▶ **Passage shown**
● ● ● ● ● ● ●
Category Archives: Recipes

A Take Two Holiday Tradition: Ninja-bread Cookies

Straight from our boat galley: an army of ninjas to attack your holiday cravings. Redolent with molasses, ginger, cinnamon, allspice, and cloves, your home will smell amazing and your kids will be delighted! Recipe below.

Ninja-bread cookies

Prep time: 2+ hours
Makes: Several dozen cookies (unless you are making a gingerbread army or building a gingerbread house, I recommend cutting this recipe in half.)

1 1/2 cups dark molasses
1 cup packed brown sugar
2/3 cup water
1/3 cup butter, softened
7 cups flour
2 teaspoons baking soda
2 teaspoons ground ginger
1 teaspoon salt
1 teaspoon ground allspice
1 teaspoon ground cloves
1 teaspoon ground cinnamon

Mix molasses, brown sugar, water, and butter. Whisk in one cup of flour, baking soda, spices, and salt. Stir in remaining flour. Place dough between two sheets of wax paper, flatten and put in the fridge or freezer to chill before rolling/cutting. Heat oven to 325°. Roll dough 1/4 inch thick on floured silicone mat. Cut with cookie cutters. Bake until lightly browned at edges (about 10 minutes). Cool and pipe with icing.

Easy Icing: Beat together 4 cups powdered sugar, 1 teaspoon vanilla, and 5-6 tablespoons milk or water until smooth, but not runny. Place icing in a plastic zip-top bag and snip a corner to pipe. Decorate with sprinkles, mini m&m’s, or currants.

Atlas Pasta Machine

Atlas Pasta Machine

We love this Italian-made pasta maker. It is made of high-quality stainless steel, durable, and easy to use and clean. We have several attachments; pictured is the combo spaghetti-fettuccine cutter. The secret is to use Durum-Semolina flour and to knead the dough well by sending it through the rollers (set to #1) a couple dozen times, folding after each roll, then rolling it successively thinner (#2, #3, #4, etc.). A basic recipe can be found below.
● ● ● ● ● ● ●
▶ **Requirements**
Transcribe the recipe page word for word, starting at "Easy Icing: Beat" and ending at "m&m’s, or currants.".

▶ **Element lookup records**
● ● ● ● ● ● ●
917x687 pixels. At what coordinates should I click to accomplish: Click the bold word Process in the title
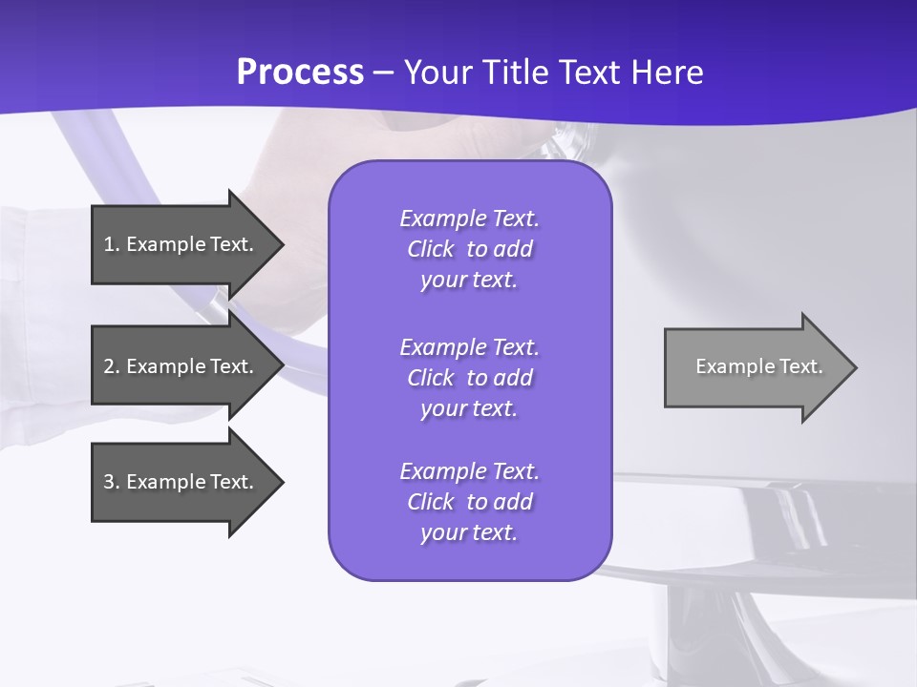pos(300,73)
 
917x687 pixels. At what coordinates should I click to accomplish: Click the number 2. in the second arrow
pos(111,366)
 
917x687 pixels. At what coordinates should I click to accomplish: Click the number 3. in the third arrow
pos(111,482)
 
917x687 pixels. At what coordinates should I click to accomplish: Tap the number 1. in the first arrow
pos(111,244)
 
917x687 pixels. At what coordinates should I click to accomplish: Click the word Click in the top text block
pos(431,249)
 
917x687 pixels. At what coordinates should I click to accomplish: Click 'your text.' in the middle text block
pos(469,408)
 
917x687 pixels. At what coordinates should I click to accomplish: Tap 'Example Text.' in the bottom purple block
pos(469,471)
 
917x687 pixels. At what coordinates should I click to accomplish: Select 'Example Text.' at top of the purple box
pos(469,219)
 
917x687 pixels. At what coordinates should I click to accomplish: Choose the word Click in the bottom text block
pos(431,502)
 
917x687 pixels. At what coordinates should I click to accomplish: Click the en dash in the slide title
pos(384,73)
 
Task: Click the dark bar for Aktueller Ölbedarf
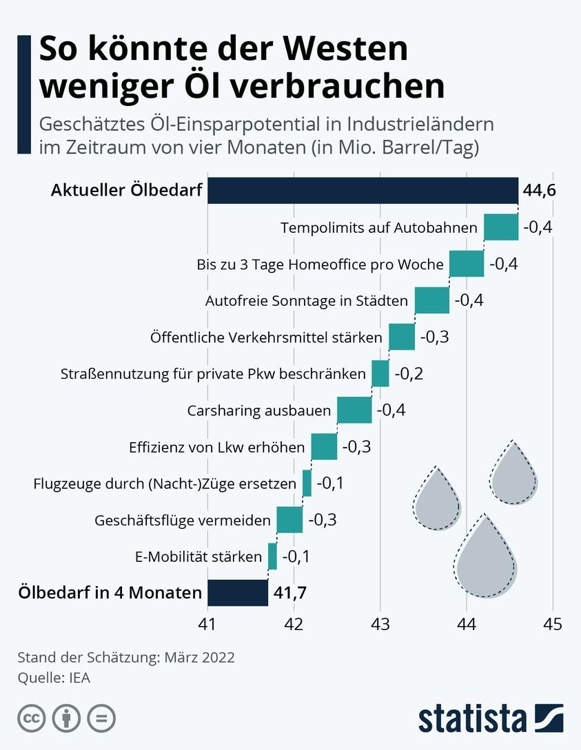click(x=363, y=191)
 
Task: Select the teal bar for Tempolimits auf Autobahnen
click(x=501, y=227)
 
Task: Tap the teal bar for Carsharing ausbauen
click(x=354, y=410)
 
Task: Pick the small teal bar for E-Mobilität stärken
click(x=272, y=556)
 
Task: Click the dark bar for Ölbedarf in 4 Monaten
click(x=237, y=592)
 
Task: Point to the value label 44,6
click(x=539, y=191)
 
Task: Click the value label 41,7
click(x=290, y=592)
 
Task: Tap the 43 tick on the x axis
click(x=380, y=624)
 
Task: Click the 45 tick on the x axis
click(x=552, y=624)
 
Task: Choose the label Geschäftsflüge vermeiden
click(x=182, y=520)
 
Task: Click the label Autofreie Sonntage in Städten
click(x=307, y=301)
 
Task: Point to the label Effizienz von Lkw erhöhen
click(x=216, y=447)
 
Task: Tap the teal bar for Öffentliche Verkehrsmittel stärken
click(x=402, y=337)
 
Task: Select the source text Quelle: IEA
click(x=54, y=678)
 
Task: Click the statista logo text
click(x=472, y=718)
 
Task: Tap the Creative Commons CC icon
click(x=31, y=718)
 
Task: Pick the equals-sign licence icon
click(x=101, y=718)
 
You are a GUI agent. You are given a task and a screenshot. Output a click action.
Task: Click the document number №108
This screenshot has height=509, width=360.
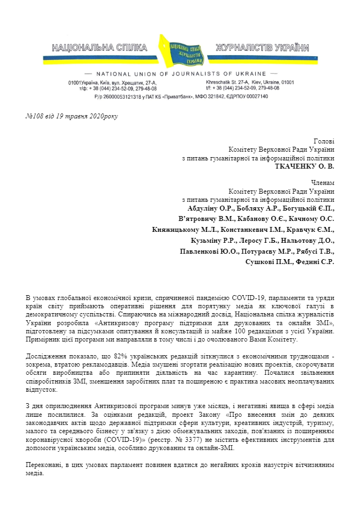coord(36,116)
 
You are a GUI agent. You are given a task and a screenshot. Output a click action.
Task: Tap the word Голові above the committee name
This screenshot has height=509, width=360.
coord(325,141)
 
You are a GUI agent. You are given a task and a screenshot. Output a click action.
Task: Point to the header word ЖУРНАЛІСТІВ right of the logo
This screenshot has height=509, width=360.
coord(242,48)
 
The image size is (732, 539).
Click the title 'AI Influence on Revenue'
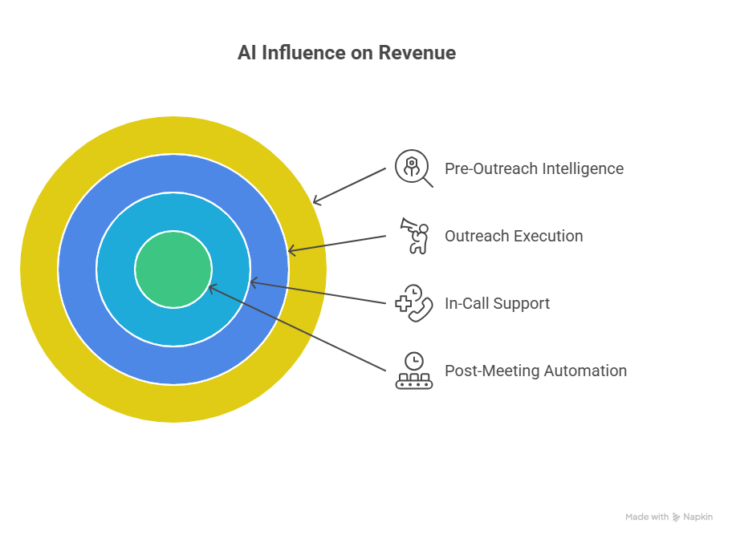pyautogui.click(x=346, y=53)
● ● ● ● ● ● ●
▶ **Answer for the task**
Easy Icing: Beat together 4 cups powdered sugar, 1 teaspoon vanilla, and 5-6 tablespoons milk or water until smooth, but not runny. Place icing in a plastic zip-top bag and snip a corner to pipe. Decorate with sprinkles, mini m&m’s, or currants.